- **INPUT ROWS**
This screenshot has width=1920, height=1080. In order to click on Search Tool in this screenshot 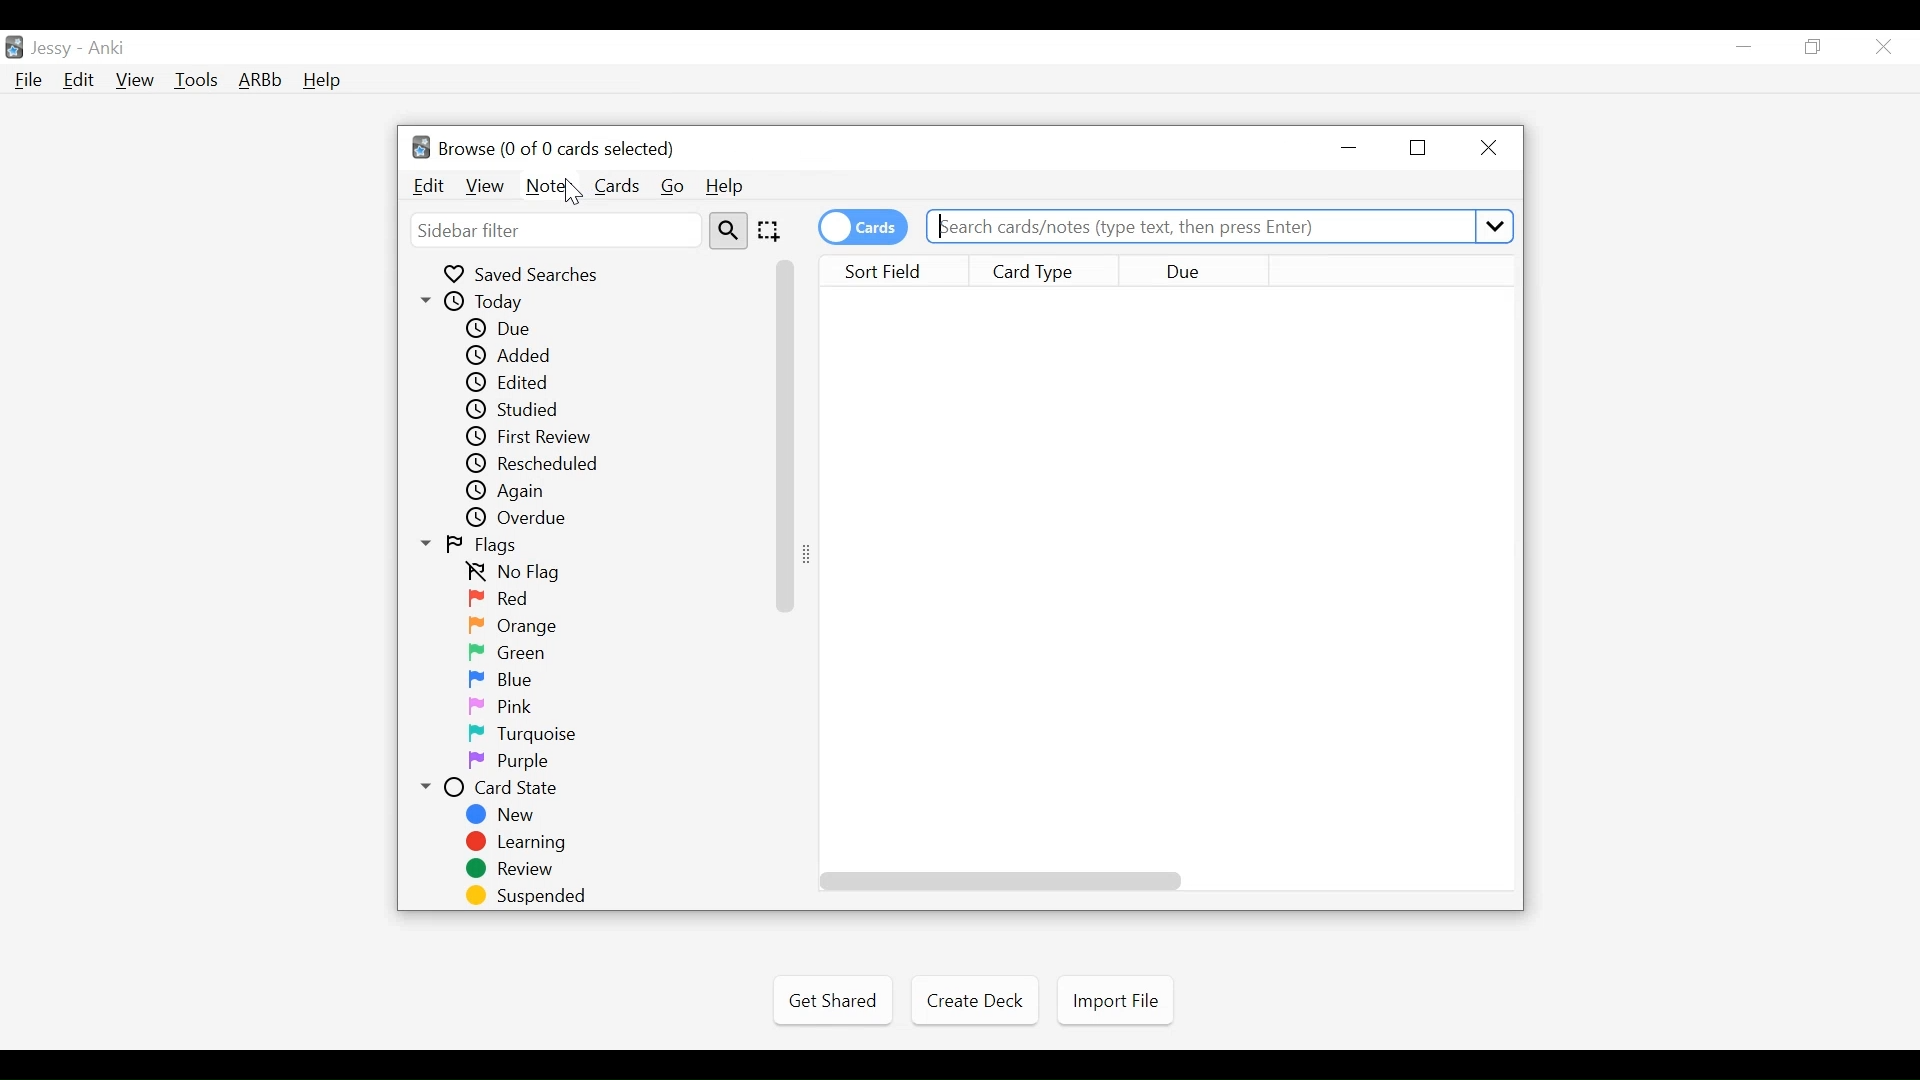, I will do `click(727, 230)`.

* * *

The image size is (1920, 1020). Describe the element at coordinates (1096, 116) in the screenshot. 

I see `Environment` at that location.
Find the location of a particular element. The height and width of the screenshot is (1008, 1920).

--

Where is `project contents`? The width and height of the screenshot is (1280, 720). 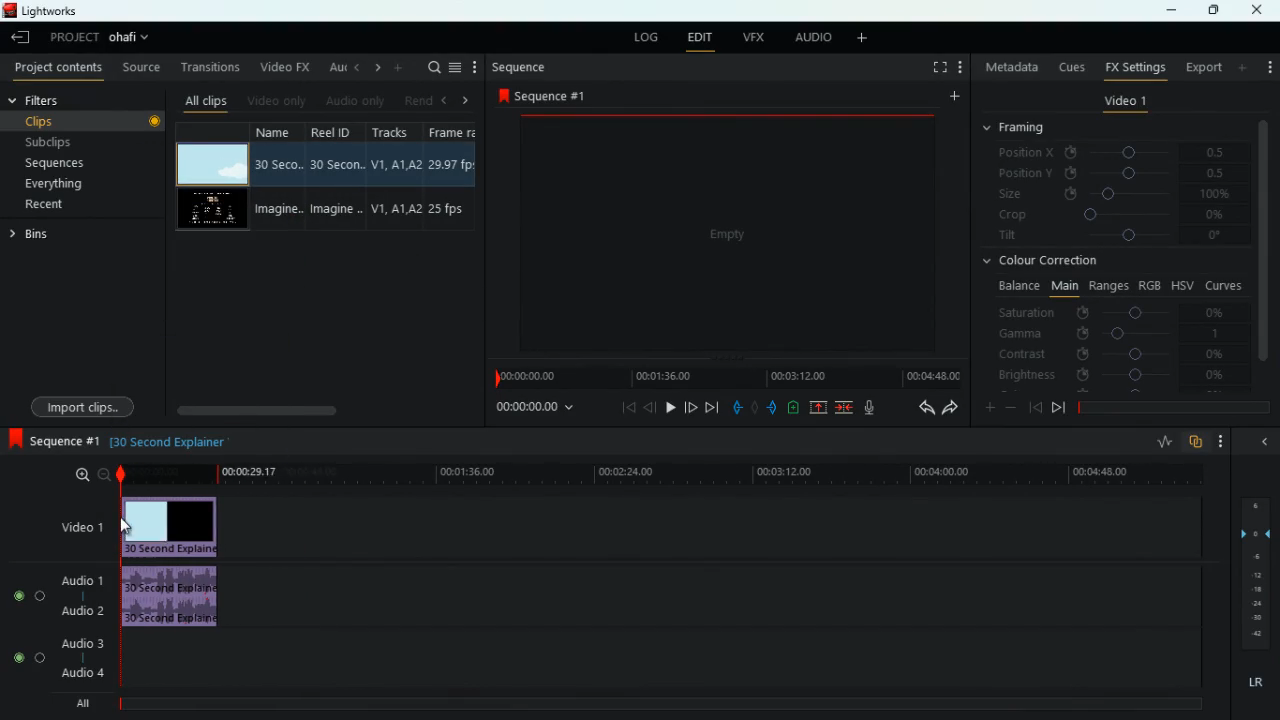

- **TASK STATEMENT**
Tally the lines of the listing above that contain the string "element", treating uppercase and lowercase as different, and reply with only the number.

- **ANSWER**
2